Por P. Fernando Pascual
La Iglesia católica existe con una tarea pedida por el mismo Cristo: Evangelizar.
“Id, pues, y haced discípulos a todas las gentes bautizándolas en el nombre del Padre y del Hijo y del Espíritu Santo, y enseñándoles a guardar todo lo que yo os he mandado” (Mt 28,19 20).
En una conferencia de 1994, el entonces cardenal Joseph Ratzinger definía así en qué consiste la evangelización: “es anuncio de la cercanía de Dios en palabras y acciones, familiarización con su voluntad por medio del ingreso en la comunión con Jesucristo” (J. Ratzinger, “El evangelio y el catecismo”).

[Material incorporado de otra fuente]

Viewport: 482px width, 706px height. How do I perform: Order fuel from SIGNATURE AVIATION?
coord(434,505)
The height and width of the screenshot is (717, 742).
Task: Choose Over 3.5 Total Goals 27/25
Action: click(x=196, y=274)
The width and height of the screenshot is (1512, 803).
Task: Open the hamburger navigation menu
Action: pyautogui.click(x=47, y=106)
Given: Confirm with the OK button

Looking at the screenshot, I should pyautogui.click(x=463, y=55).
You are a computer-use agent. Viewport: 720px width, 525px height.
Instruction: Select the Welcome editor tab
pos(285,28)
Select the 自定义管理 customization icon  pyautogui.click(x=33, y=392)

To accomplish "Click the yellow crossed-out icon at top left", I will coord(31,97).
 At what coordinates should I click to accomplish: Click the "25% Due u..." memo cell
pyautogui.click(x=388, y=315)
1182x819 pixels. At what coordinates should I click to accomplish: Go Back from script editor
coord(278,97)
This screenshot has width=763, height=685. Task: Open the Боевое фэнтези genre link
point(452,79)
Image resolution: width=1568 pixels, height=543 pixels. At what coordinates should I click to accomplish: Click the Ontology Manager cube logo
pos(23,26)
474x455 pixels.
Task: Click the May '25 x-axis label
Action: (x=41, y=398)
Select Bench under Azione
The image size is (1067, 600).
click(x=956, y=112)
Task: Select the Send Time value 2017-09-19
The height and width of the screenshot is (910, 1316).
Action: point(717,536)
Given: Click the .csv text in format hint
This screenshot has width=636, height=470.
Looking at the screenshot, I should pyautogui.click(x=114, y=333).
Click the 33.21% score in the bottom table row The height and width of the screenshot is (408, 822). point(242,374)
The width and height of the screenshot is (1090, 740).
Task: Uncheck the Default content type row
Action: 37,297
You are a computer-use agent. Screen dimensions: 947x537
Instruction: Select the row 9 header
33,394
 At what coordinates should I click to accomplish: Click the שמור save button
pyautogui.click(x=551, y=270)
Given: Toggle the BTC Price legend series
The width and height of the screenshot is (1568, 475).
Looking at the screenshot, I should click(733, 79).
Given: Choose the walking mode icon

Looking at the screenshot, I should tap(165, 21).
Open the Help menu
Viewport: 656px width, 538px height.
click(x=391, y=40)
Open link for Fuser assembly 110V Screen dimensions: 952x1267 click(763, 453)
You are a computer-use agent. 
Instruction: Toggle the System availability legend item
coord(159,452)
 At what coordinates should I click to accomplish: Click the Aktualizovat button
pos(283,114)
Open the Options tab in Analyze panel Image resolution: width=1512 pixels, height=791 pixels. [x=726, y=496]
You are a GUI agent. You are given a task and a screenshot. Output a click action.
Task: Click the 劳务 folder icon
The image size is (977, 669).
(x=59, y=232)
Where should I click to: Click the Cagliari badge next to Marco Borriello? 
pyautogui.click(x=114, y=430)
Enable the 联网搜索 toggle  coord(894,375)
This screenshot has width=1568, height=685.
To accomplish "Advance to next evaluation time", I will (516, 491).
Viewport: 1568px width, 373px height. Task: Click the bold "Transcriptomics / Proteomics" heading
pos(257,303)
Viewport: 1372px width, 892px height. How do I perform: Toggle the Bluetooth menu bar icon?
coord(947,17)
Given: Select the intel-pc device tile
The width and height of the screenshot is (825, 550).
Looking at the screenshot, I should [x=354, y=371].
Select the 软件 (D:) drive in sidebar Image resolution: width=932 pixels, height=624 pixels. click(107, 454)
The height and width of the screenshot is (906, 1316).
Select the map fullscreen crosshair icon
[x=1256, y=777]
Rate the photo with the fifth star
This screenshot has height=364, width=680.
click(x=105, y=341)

El impulso para evangelizar surge cuando uno ha llegado a encontrarse con Cristo. San Pablo, el gran apóstol misionero, se sentía alcanzado por el Señor (cf. Flp 3,12). Por eso exclamaba: “Predicar el Evangelio no es para mí ningún motivo de gloria; es más bien un deber que me incumbe. Y ¡ay de mí si no predicara el Evangelio!” (1Co 9,16 17).
El Evangelio escuchado y acogido crea, entonces, comunión con Cristo. Lleva, además, al ingreso en la Iglesia, a la fraternidad desde un don. Por eso cada creyente, tras escuchar la Palabra que salva, recibe una vida nueva, forma parte de una realidad en el Espíritu.
Desde la comunión con Cristo en la Iglesia resulta posible anunciar a otros el Evangelio, con el propio testimonio de vida, con la palabra, con la oración, con tantos otros modos que permitan a muchos ser tocados por el anuncio de la salvación.
Así lo explicaba san Pablo VI en uno de los documentos más importantes después del Concilio Vaticano II: “es imposible que un hombre haya acogido la Palabra y se haya entregado al Reino sin convertirse en alguien que a su vez da testimonio y anuncia” (exhortación apostólica postsinodal “Evangelii nuntiandi”, n. 24).
Evangelizar es, por lo tanto, una tarea que constituye nuestra misma vida cristiana, una misión irrenunciable (como también recordaba san Juan Pablo II en la encíclica “Redemptoris missio”), incluso una alegría (cf. Papa Francisco, exhortación apostólica “Evangelii gaudium”).
Dios me concede cada día como un don y una oportunidad para dejarme amar y para amar. Entonces podré convertirme en un testigo alegre del Evangelio, en un misionero que acepta con alegría la invitación a evangelizar a tantos seres humanos que necesitan reconocer la cercanía y la misericordia de Dios en sus vidas.